© Paul Thurlby

I am the first Armstrong in at least four generations to swing a hammer with intent to build. I am a journalist, son of a librarian, grandson of a stockbroker, great-grandson of a doctor. We are a soft-handed, professional, wordy line. On Father’s Day, my son presented me with a card bearing a cartoon he’d drawn of me emerging, tentatively, from a hole in the centre of a book.

This was slightly unfair given that, in a revolutionary break with family tradition, he and I had recently built a treehouse. The structure, in my mother-in-law’s yard, is 10ft off the ground, suspended between four locust trees. It boasts a roomy four square yards of floor space and waist-high walls. This not only had my son and I bashing five-inch nails, but purchasing and using a circular saw, a power drill, wood clamps, a tape measure, a level and safety goggles. I have made enough trips to the hardware store that I have parsed the mysterious and universal hardware store smell (it is equal parts paint and sawdust with a strong metallic overtone left by freshly cut keys). I have learned how to connect two-by-fours at right angles using a nail driven at a diagonal – a process, I am now able to report, known as toenailing.

All of this made me absurdly proud of myself, as I strutted around the yard in heavy boots and a denim work jacket, drill in hand. That the work jacket was made by a Japanese fashion designer and purchased in a London menswear boutique detracted only modestly from the general aura of manly authenticity. 

It wouldn’t have happened without the pandemic, of course. I turned to light construction out of heavy desperation: my boy needed something to get him outside, and the treehouse was my only successful pitch to him (it was a non-starter with my daughter, but, being sportier than her brother, she was less of a challenge to get outside). 

Fathers all over the world have been with their families 24 hours a day for weeks on end, many of them for the first time. One can only assume the experience will have an effect on them too. Certainly my circle of male friends has discovered not merely the do-it-yourself project but various other previously unfamiliar activities, from bread-baking to teaching algebra. It will be a while before the sociologists can tell us definitively how much of this sort of thing men actually did during the pandemic, or if my gender has, in its standard way, kicked most of the new domestic work to their female partners while rattling on about their own incremental contributions. But there is survey evidence to suggest that, if men are not doing their share, they are at least doing more of it. 

Might the pandemic, then, bring us a new sort of man, brimming with retro self-reliance yet tempered by deeper connections with family? Or, to put it in more prosaic terms: will my son and I pick up those tools again when the lockdown has been lifted?

I expect my adventure with handiness to prove short-lived. Generations of bourgeois softness are not stripped away so easily. Other men, I suspect, will quickly conclude that baking your own bread, and similar activities, are a big pain in the ass. 

The very fact that the treehouse was a success makes it unlikely that I will learn much from it. I’m not sure this is a particularly male trait, but I learn mostly from failure. But there have been failures too. Big ones. 

One morning in early April, after an idiotic fight over dinner the night before, my wife told me that it was fine for me to be moody, and it was fine for me to be drunk, but if I were going to be both at the same time I could find someone else to live with. Her matter-of-fact tone communicated, more powerfully than anger, the danger I was in.

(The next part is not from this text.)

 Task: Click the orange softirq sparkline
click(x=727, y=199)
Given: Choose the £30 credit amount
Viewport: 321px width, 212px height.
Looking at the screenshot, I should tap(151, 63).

A few weeks later, in the course of my thousandth homework dispute with my daughter, I yelled at her with such violence that my son, who wasn’t even in the room, burst into tears. When I went to talk to him half an hour later, tears were still falling on his social-studies assignment. “That was terrible,” he said. “You should feel awful.” Then he sent me from the room.

In lockdown my family has become a mirror, and as often as not an ugly face has looked back. Work gives us all day long to think about something other than ourselves, and if you are good at your job that papers over personal failures. At home, it is not possible to absent yourself in the same way. Those who always worked at home will have confronted this already. Men like me are only learning it now. 

Lockdown has brought something else into view too: death. I asked, over text, a group of my middle-aged male friends how lockdown would change them. After a little chatter, one friend made the point that men are significantly more likely than women to die of Covid-19, a difference that left them feeling vulnerable. “I stared mortality in the face for the first time in March. It was scary,” one friend said.

“No enemy, few opportunities for heroic action, and alone at home,” summed up another. This, I believe, is called growing up. It is a process that men, under normal conditions, have only a modest appetite for. 

If Covid-19 does men any good at all it will be because it made vivid, for a short while, two truths that should have held our attention all along: that we can be no better than the man our families see us as, and that we will soon be dead. These realisations seem likely to have a bigger impact than learning how to swing a hammer.